Theo had begun to try and walk more. He was now officially "morbidly obese," according to his new, unsympathetic GP. Theo knew that the new, unsympathetic GP – a young woman with a very short haircut and a gym bag thrown carelessly in the corner of the doctor's office – was using the term to try and frighten him. Theo hadn't considered himself "morbidly obese" until now. He had thought of himself as cheerfully overweight, a rotund Santa Claus kind of figure, and he would have ignored the GP's advice, but when he got home and told his daughter, Laura, about the conversation in the doctor's office she had been horrified and had immediately drawn up a plan of exercise and diet for him, which was why he was now eating chaff with skim milk for breakfast and walking the two miles to his Parkside office every morning.

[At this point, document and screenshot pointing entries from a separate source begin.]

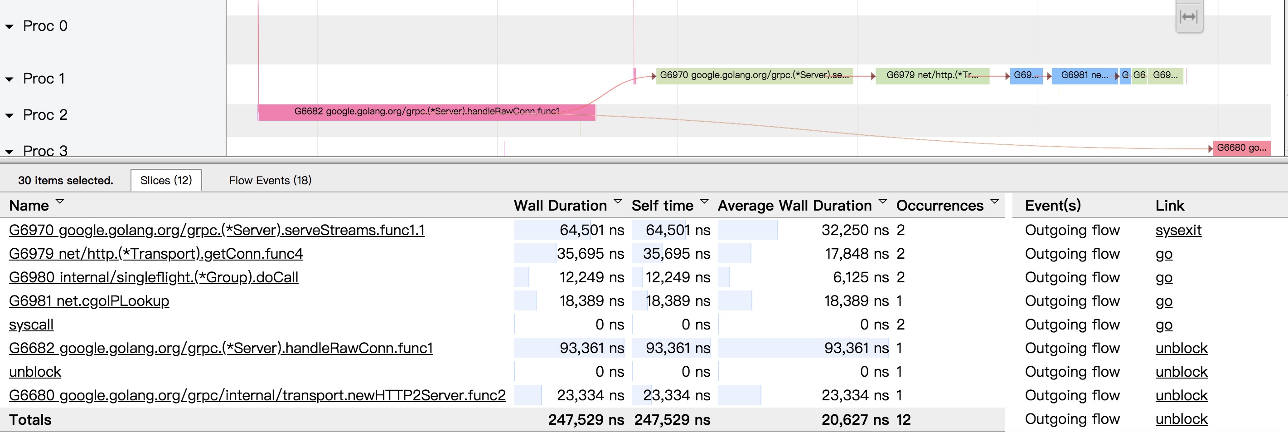Click the blue G6981 timeline slice
The image size is (1288, 433).
click(x=1084, y=76)
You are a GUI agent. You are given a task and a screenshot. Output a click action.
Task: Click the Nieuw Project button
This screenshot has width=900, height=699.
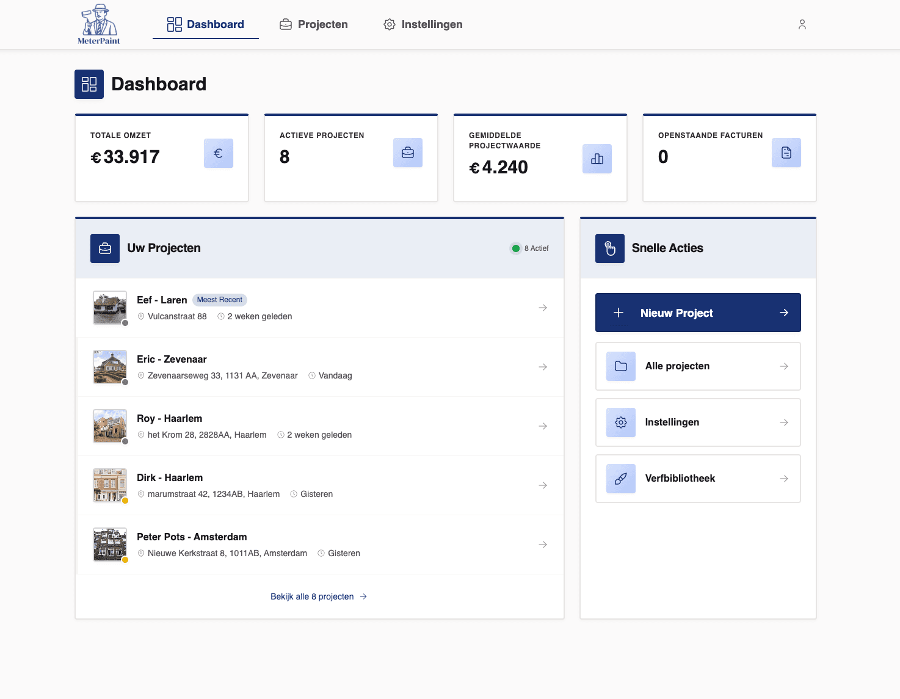697,313
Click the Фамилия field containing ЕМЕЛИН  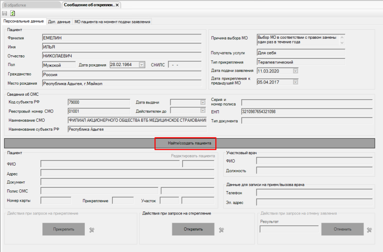[121, 38]
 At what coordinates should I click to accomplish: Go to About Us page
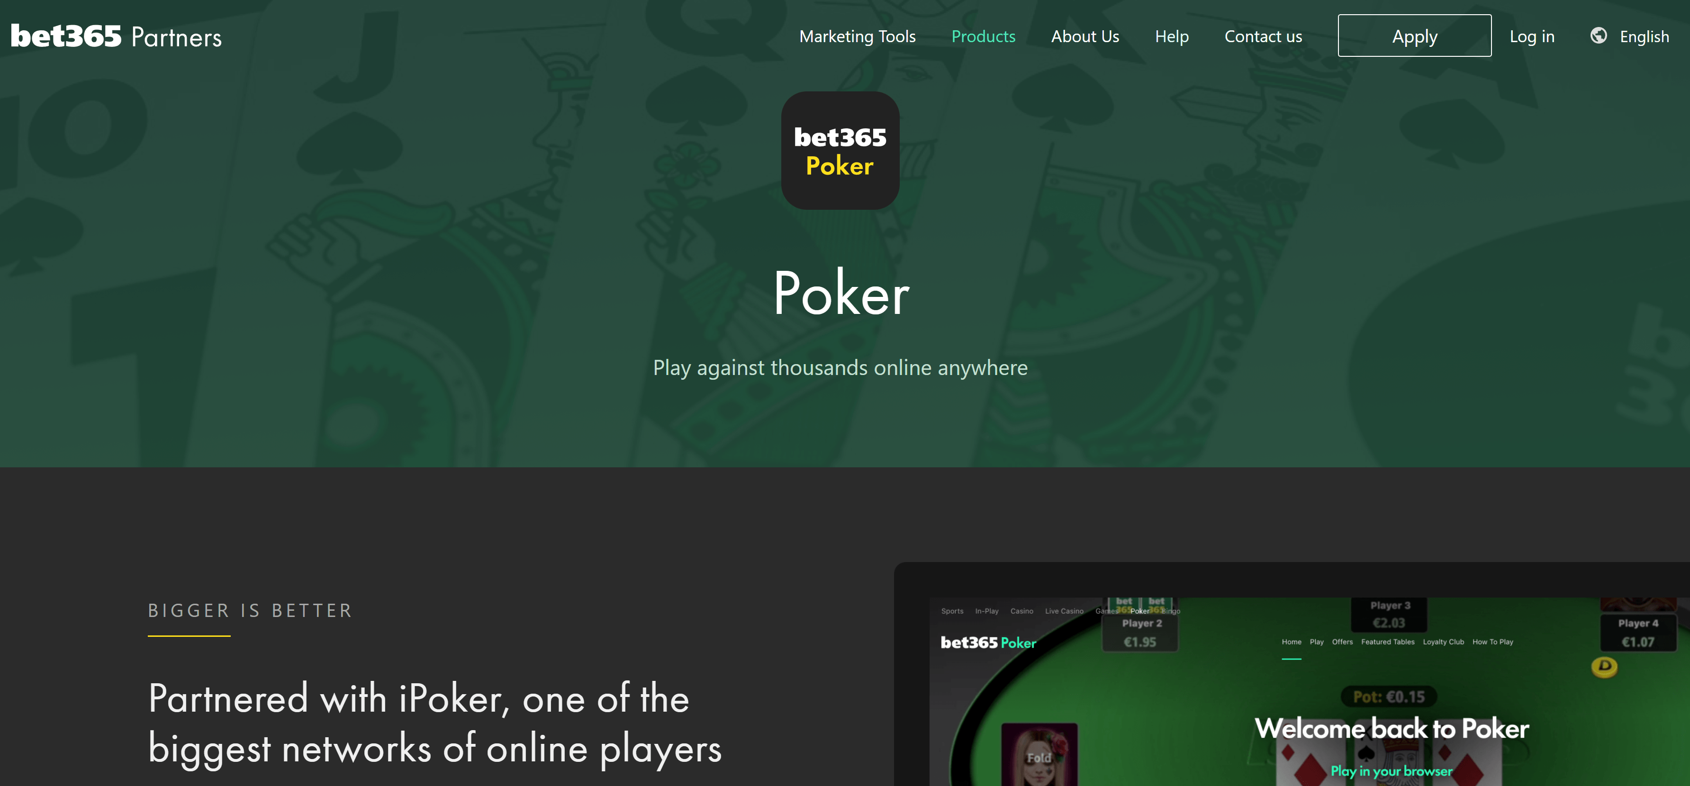coord(1084,37)
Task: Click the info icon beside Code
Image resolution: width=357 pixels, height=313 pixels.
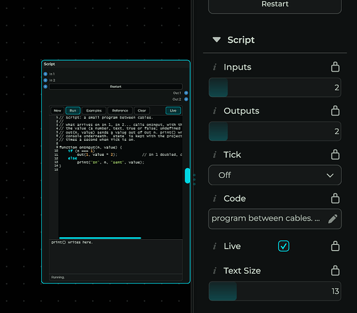Action: [x=214, y=198]
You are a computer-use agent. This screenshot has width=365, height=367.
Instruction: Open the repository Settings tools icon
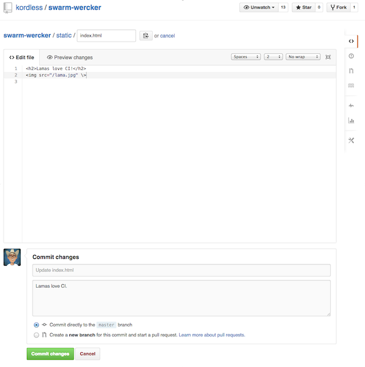pyautogui.click(x=351, y=141)
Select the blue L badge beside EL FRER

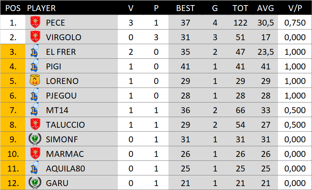(35, 52)
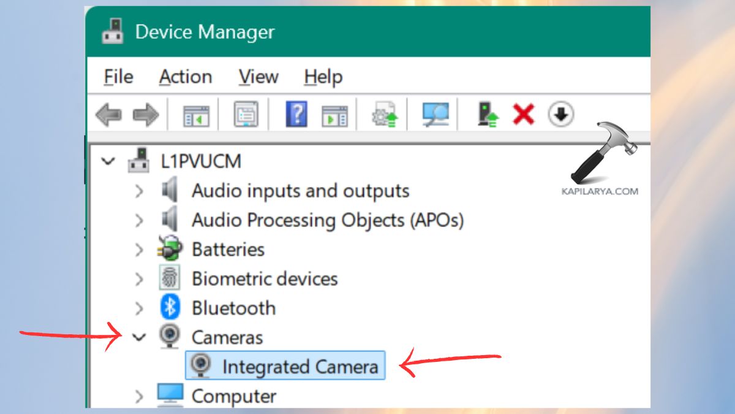Click the Show/Hide Console Tree icon
The height and width of the screenshot is (414, 735).
coord(196,115)
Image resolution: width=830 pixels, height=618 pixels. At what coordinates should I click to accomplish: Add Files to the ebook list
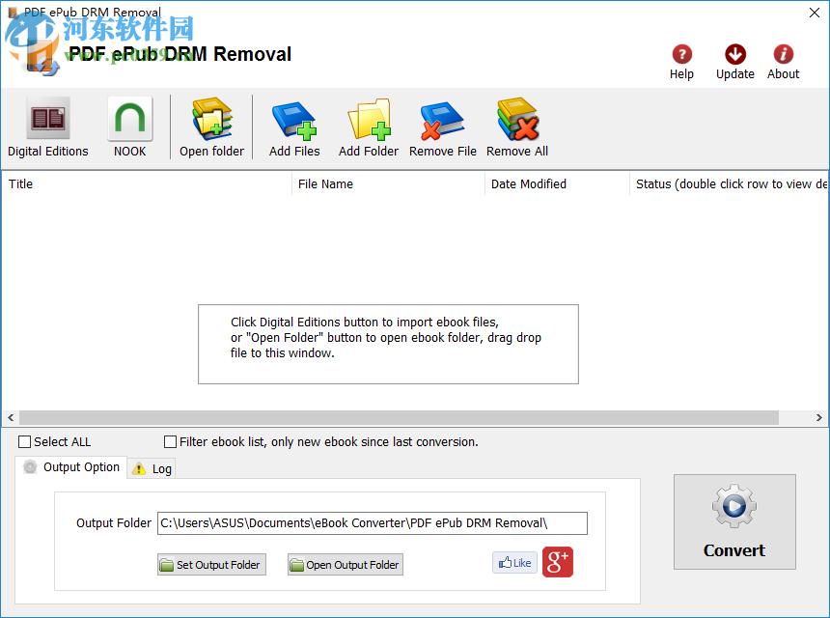coord(293,126)
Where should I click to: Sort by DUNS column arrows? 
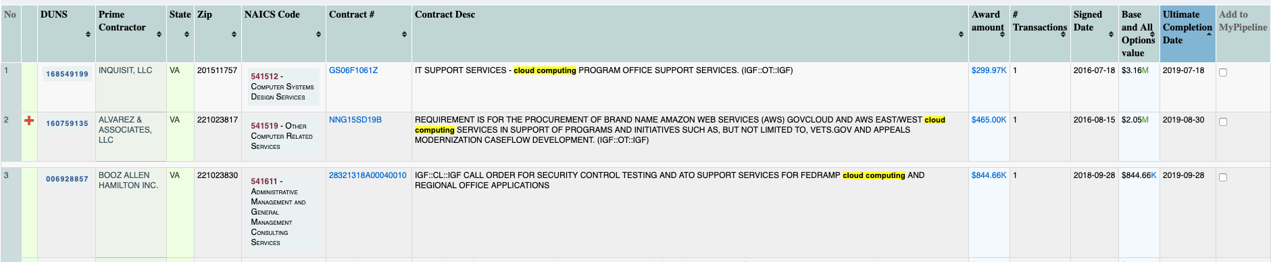pyautogui.click(x=88, y=34)
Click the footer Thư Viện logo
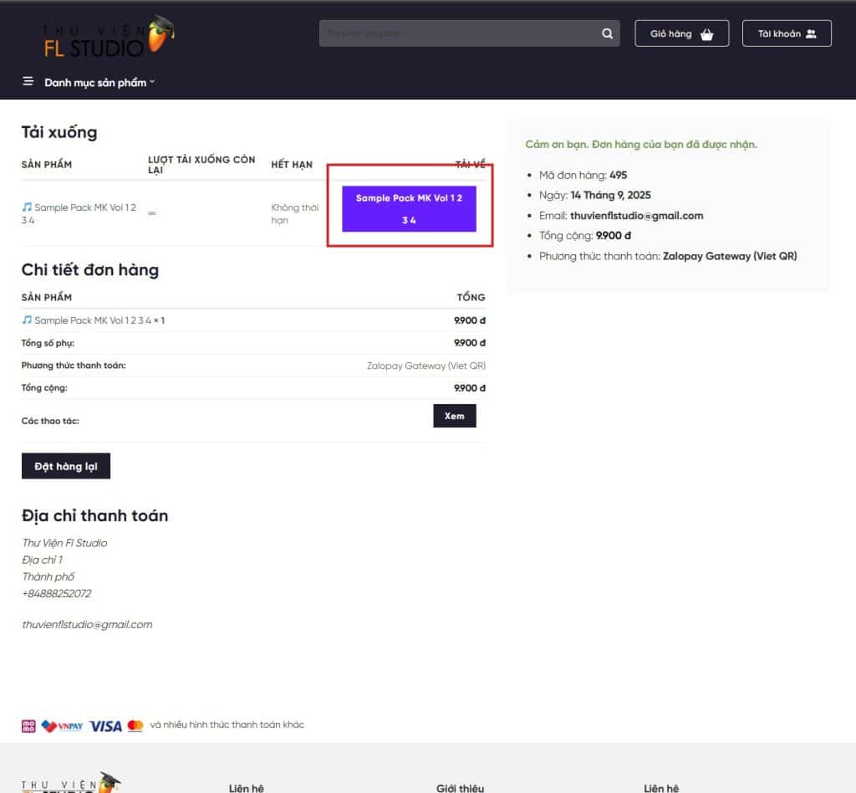The width and height of the screenshot is (856, 793). 71,783
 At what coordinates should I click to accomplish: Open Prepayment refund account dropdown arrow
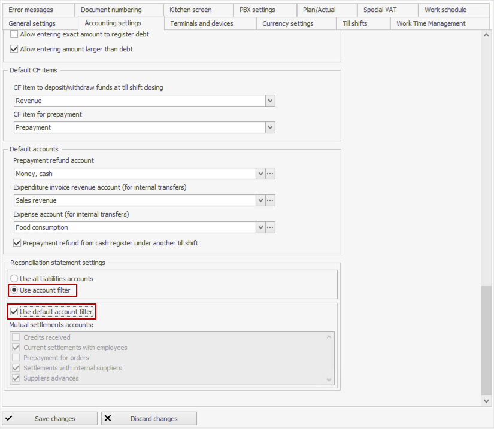click(260, 174)
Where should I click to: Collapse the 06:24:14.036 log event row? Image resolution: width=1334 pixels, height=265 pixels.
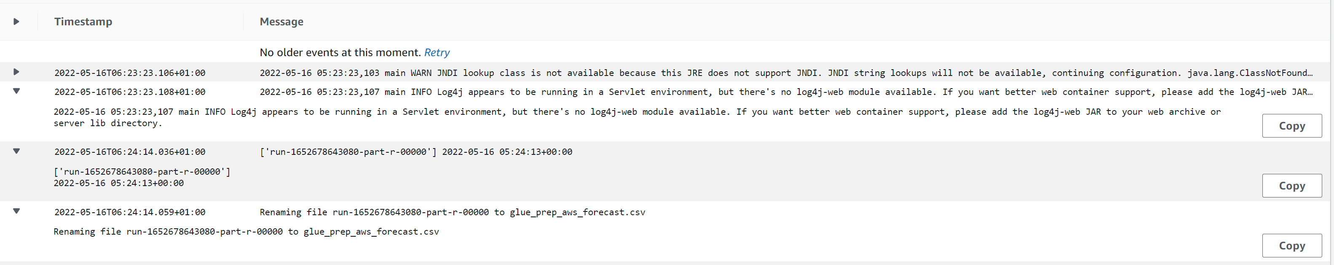(x=17, y=151)
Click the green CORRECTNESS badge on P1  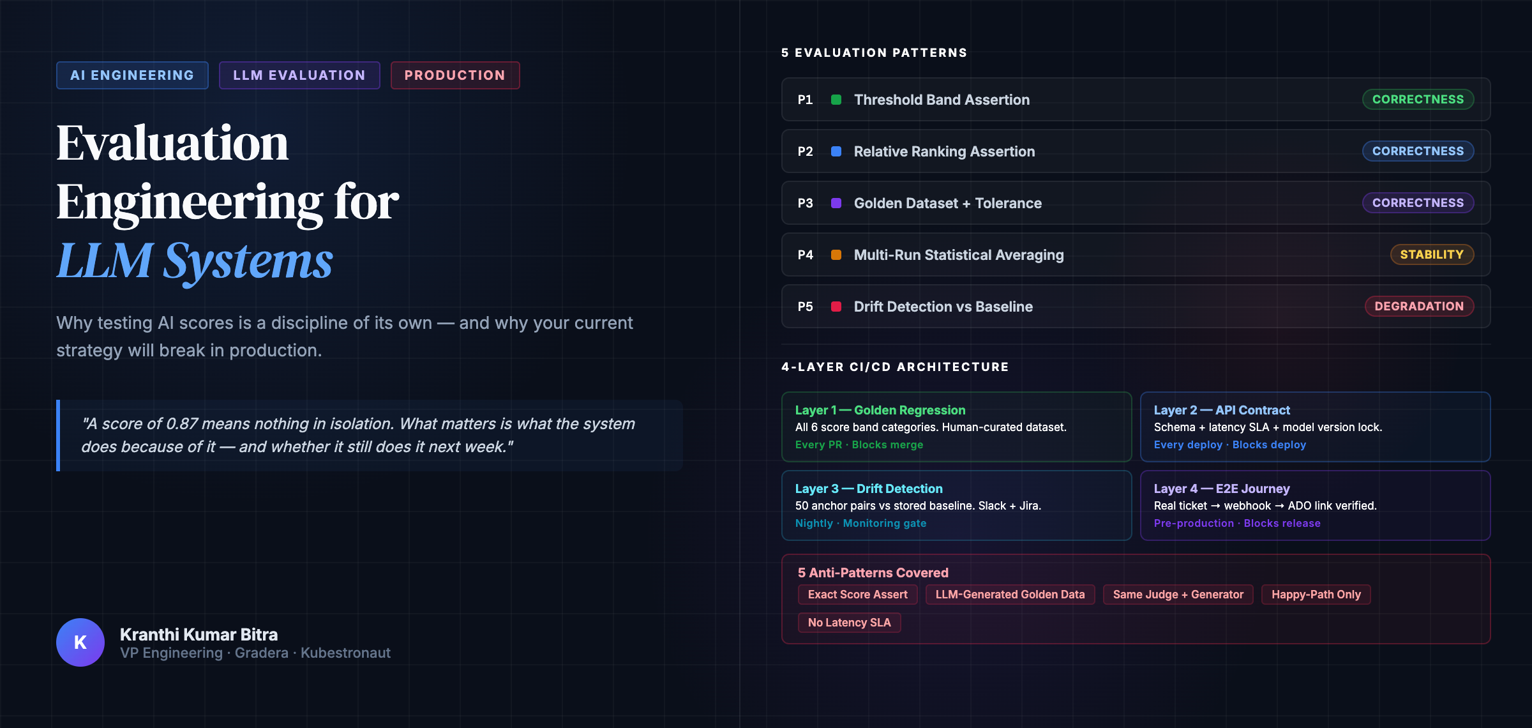coord(1418,100)
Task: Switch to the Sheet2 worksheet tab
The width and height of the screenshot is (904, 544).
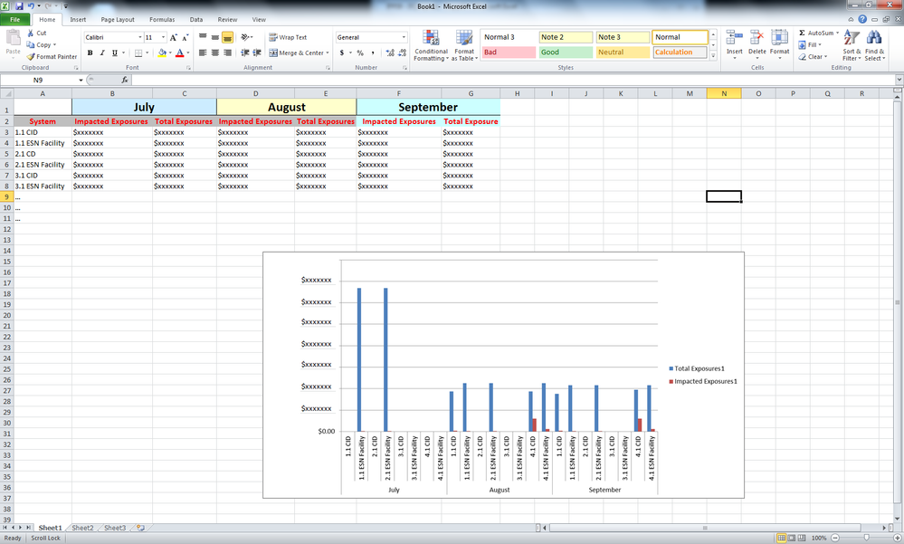Action: [x=82, y=528]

Theo's wife, Valerie, had died from a postoperative blood clot in the brain at the absurd age of thirty-four, so long ago now it was sometimes hard to believe he had ever had a wife or a marriage. She had only gone into the hospital to have her appendix removed, and, when he looked back on it now, he realized that he should probably have sued the hospital or the health authority for negligence, but he had been so caught up in the day-to-day care of their two daughters -Jennifer was seven and Laura was only two when Valerie died – that he had hardly had time even to mourn his poor wife, let alone seek retribution. If it hadn't been for the fact that both girls looked like her – more and more now that they were older – he would have found it hard to conjure up anything but a vague memory of his wife.